I had certain reservations about this trip. These reservations had absolutely nothing to do with the location, the logistics of my arrival and departure, nor the company I would be keeping over the Canada Day long weekend. My reservations stemmed from my not having gone camping... anywhere, ever. I am talking the whole tent-life, hygiene-maintenance-in-the-bush, bug-spray, outhouse-if-you-are-lucky, no-shower, carting-around-lake-water-to-wash-your-dishes type of camping.
I am a bonafide city dweller. I was born in a big city, I was raised in a big city, I've immigrated from one big city [from Asia: Manila, Philippines] to permanently reside in another big [Canada: Toronto, Ontario] city, and my only concept of any small town, suburban-type, or country living has been sorely influenced by the handful of day trips out to farms and adorable countryside villas where I would don my typical city wear [sans leather oxfords or heels, opting for gumboots or sneakers instead], and prance around happily amongst the wildflowers and the orchard trees. The wilderness in those situations, given my personal experiences in my first ever Oroville away-trip, seemed very much easy to control and predict, and I would still ultimately end those days in my own bed or within comfortable lodgings furnished with a bed, a shower, a toilet, and a sink.
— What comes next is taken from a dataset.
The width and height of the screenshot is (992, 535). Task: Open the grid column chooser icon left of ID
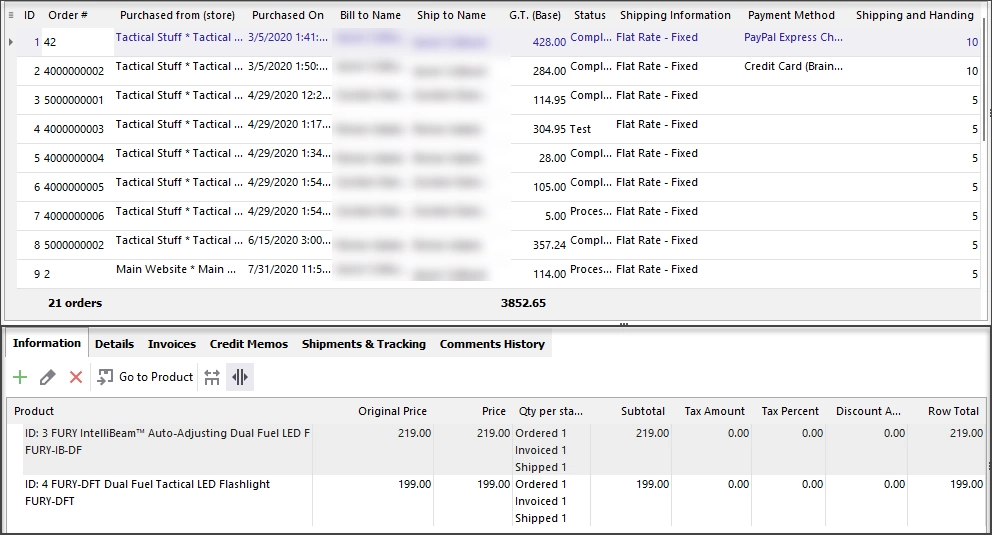coord(11,15)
So, yes, I would hail Oroville as my first real experience in the wild. Seasoned wilderness junkies would scoff and laugh at this, yes, but I went into this trip knowing I would be pushing the boundaries of my personal comfort zone, "digitally-out-of-reach", I noted, save for perhaps "through a trained carrier pigeon". I looked at Oroville as my personal Everest of sorts (one of many, at the very least) - a place where I would purposely let go of my obsessive-compulsive need to shower, have smooth legs, tidy hair, and clean clothes.
I jumped into this armed with having only seen instagrams of the place and the joking remarks of Pascal, who told me they would have to arm me with bear spray, mace, and guns in order to be able to "do my business" out in the wild safely and effectively. I laughed these jokes off, though admittedly I was mentally panic-stricken at first, going through the myriad of stored excuses in my head to be able to explain why I will have to pass on this Oroville experience this time.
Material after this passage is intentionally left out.